BRIEF DESCRIPTION OF THE FIGURES

Further characteristics and advantages of the invention will become apparent from the following detailed description, for the understanding of which reference is made to the attached drawings in which:

FIG. 1 is a schematic perspective view of a composite aircraft turbomachine vane,

FIG. 2 is a block diagram showing steps of a method according to the invention for manufacturing a vane such as that shown in FIG. 1,

FIG. 3 is a schematic perspective view of a mould in which a preform and a shield are intended to be arranged, and into which a resin is intended to be injected,

FIG. 4 is a graph representing a heating cycle for a mould used to manufacture a vane as shown in FIG. 1, and illustrates two alternative embodiments of the invention,

FIG. 5 is a graph showing the evolution of the viscosity of a polymerizable resin as a function of the time and temperature at which the resin is heated.

DETAILED DESCRIPTION OF THE INVENTION

FIG. 1 illustrates a composite material vane 10 for a turbomachine, this vane 10 being, for example, a fan vane or a vane of stator vane for a secondary flow in the case of a turbofan engine.

The vane 10 comprises a blade 12 connected by a stilt 14 to a root 16 which has, for example, a dovetail shape and is shaped to be engaged in a complementarily shaped slot of a rotor disk, in order to retain the vane on this disk.

The blade 12 comprises a leading edge 12a and a trailing edge 12b of the gases flowing through the turbomachine. The blade 12 has a curved or twisted aerodynamic profile and comprises a pressure side 18 and a suction side 20 extending between the leading 12a and trailing 12b edges.

The blade 12 is produced from a fibrous preform obtained by three-dimensional weaving of fibres, for example carbon.

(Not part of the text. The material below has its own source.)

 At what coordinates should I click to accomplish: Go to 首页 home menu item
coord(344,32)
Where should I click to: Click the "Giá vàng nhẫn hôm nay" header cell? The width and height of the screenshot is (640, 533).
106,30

The leading edge 12a of the blade is reinforced and protected by a metal shield 22 that is attached to this leading edge 12a. This shield or another shield could extend along the trailing edge of the blade and/or along the top of the blade. The shield 22 is made, for example, of a nickel-and cobalt-based alloy, titanium, stainless steel, etc.

In the present invention, this attachment is achieved on the one hand by co-moulding the preform with the shield 22, and on the other hand by gluing the shield 22 by means of an adhesive 26.

FIG. 2 is a flowchart that illustrates steps in a method for manufacturing a composite vane 10 such as the one shown in FIG. 1.

The method may comprise several steps, some of which are optional.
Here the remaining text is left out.